PROVIDED ENTRIES:
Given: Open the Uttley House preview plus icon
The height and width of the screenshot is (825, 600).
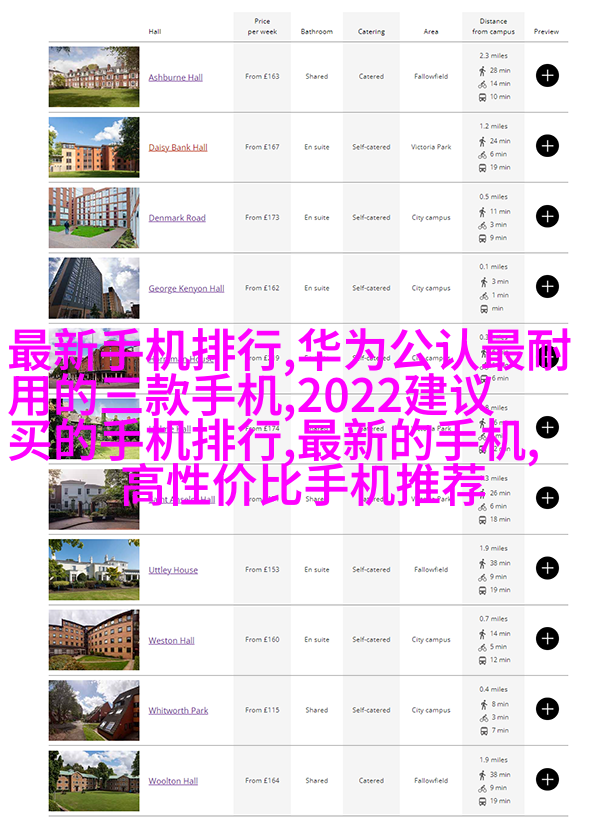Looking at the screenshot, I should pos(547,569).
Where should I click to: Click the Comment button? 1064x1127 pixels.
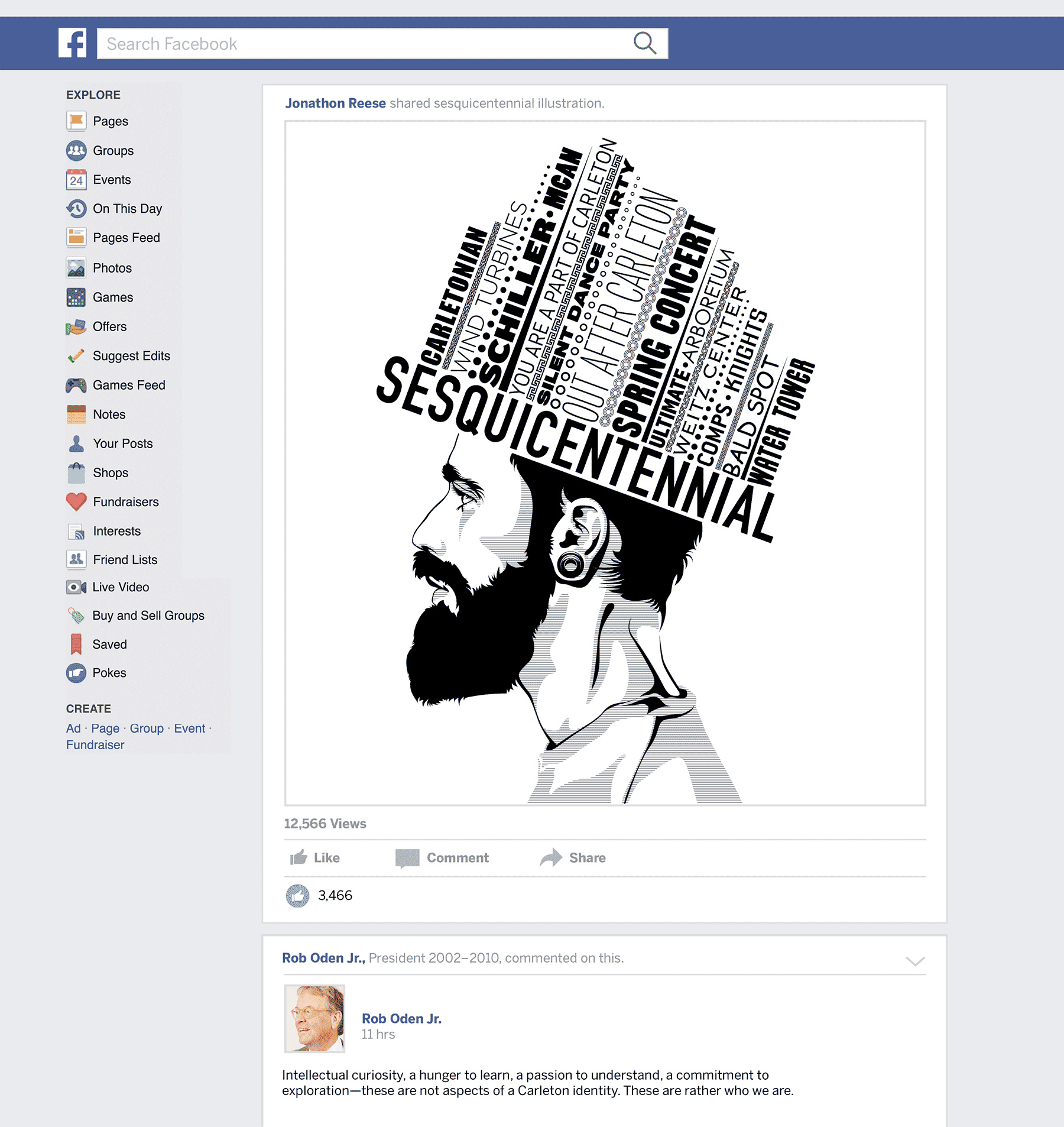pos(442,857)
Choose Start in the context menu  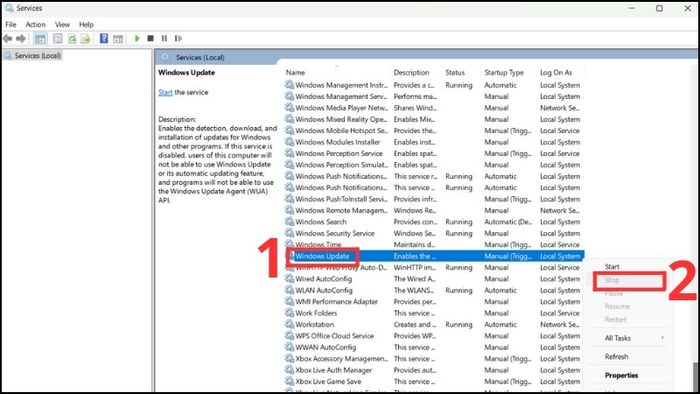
...
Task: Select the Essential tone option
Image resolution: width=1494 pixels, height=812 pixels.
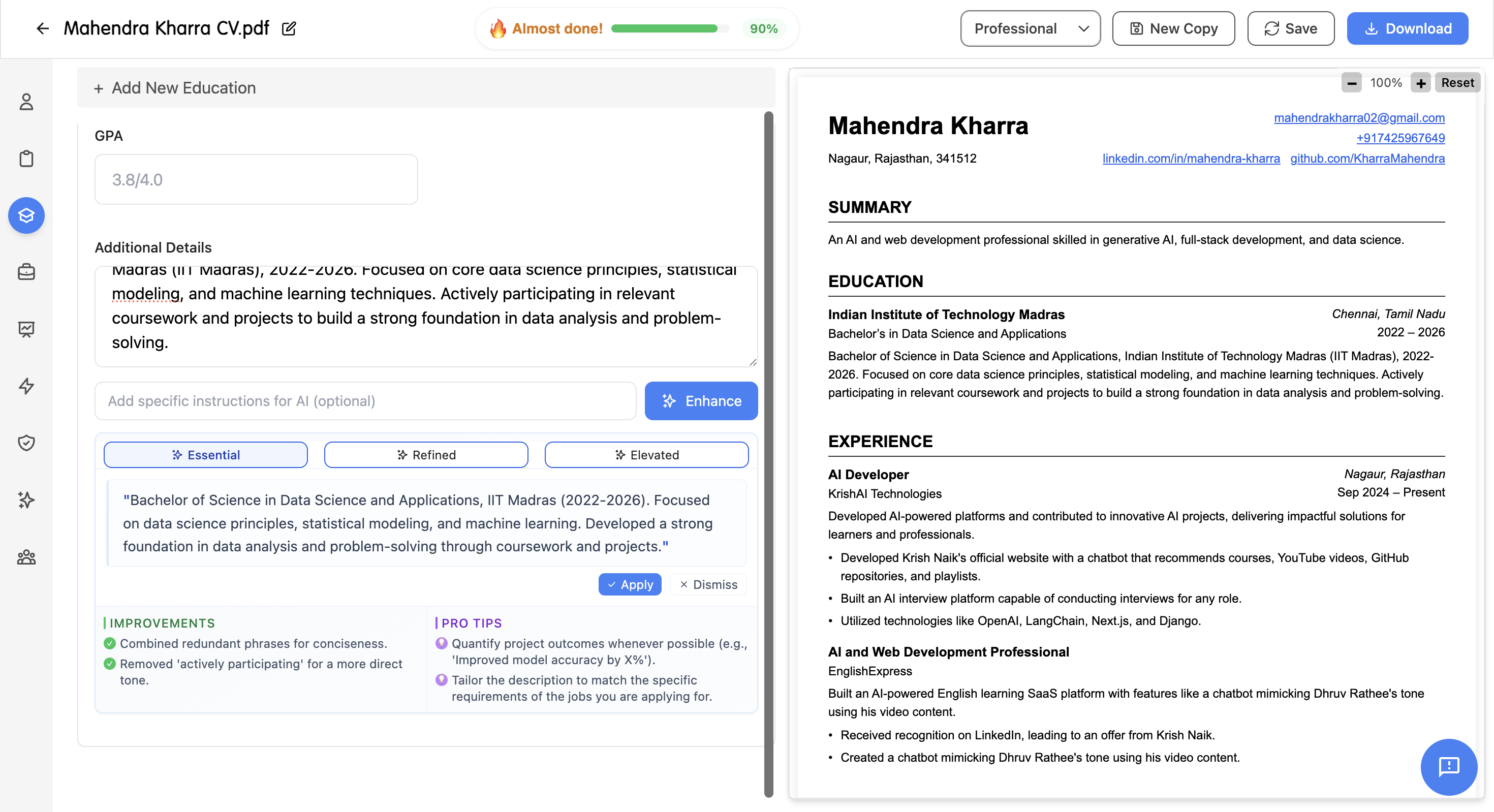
---
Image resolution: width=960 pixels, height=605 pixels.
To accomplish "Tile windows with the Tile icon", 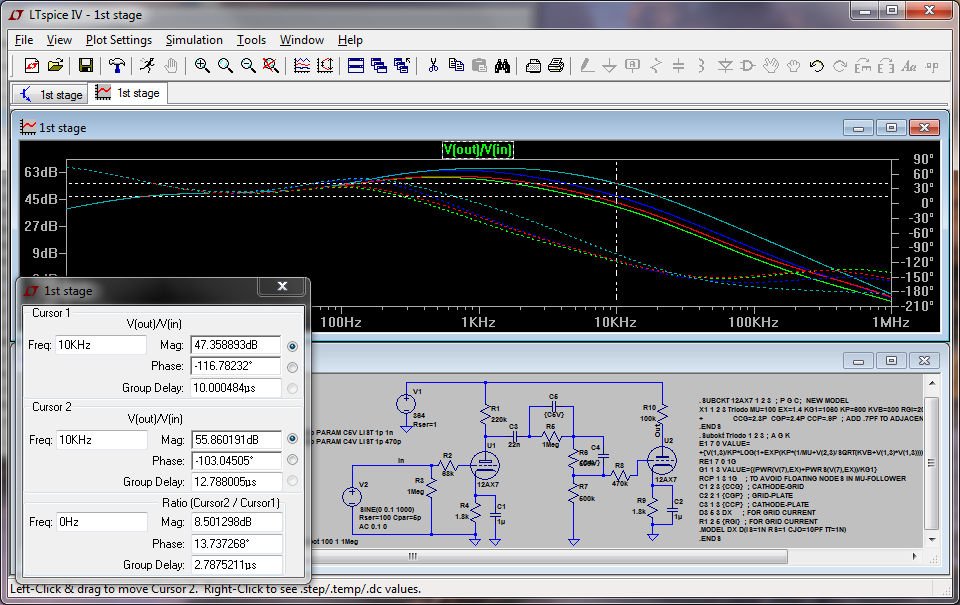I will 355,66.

OBJECTIVE:
Collect each line of the listing above that contains the word "pixels", copying every such line in full.

SOLUTION TO THIS EXERCISE:
Where should I click to: Click the Comment button? 1064x1127 pixels.
Image resolution: width=1494 pixels, height=812 pixels.
Image resolution: width=960 pixels, height=605 pixels.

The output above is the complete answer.